**WORK REQUIRED**
For the entries that follow, restate word for word the line containing "Where should I click to: Click the search", the line containing "Given: Click Save and apply", and every line that lies between them.

**PROVIDED DATA**
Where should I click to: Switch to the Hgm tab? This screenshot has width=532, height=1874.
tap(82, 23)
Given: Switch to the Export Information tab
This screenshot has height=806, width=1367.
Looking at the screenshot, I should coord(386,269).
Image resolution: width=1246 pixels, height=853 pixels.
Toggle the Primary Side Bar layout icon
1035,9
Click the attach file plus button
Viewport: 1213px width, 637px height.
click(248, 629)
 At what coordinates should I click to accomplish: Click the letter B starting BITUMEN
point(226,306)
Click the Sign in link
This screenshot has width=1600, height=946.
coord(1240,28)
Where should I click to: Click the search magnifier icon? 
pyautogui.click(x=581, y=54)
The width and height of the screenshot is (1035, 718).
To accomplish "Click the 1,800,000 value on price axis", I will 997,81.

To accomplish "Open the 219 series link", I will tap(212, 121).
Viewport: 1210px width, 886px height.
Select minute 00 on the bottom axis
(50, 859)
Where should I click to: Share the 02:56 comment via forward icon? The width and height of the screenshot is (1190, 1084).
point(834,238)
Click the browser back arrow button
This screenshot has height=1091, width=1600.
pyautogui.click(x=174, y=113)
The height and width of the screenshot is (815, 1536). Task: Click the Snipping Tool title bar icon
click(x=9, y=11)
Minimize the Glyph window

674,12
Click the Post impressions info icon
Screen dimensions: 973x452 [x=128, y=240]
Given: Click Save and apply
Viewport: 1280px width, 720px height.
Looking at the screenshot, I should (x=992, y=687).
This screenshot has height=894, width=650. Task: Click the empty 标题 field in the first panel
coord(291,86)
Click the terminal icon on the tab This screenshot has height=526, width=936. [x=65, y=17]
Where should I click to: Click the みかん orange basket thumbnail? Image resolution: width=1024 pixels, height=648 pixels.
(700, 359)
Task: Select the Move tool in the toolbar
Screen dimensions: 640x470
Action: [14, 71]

**ANSWER BELOW**
Where should I click to: Click the search magnifier icon? 
pyautogui.click(x=581, y=54)
The width and height of the screenshot is (1035, 718).
To accomplish "Click the 1,800,000 value on price axis", I will 997,81.

To accomplish "Open the 219 series link", I will tap(212, 121).
Viewport: 1210px width, 886px height.
Select minute 00 on the bottom axis
(50, 859)
Where should I click to: Share the 02:56 comment via forward icon? The width and height of the screenshot is (1190, 1084).
point(834,238)
Click the browser back arrow button
This screenshot has height=1091, width=1600.
pyautogui.click(x=174, y=113)
The height and width of the screenshot is (815, 1536). Task: Click the Snipping Tool title bar icon
click(x=9, y=11)
Minimize the Glyph window

674,12
Click the Post impressions info icon
Screen dimensions: 973x452 [x=128, y=240]
Given: Click Save and apply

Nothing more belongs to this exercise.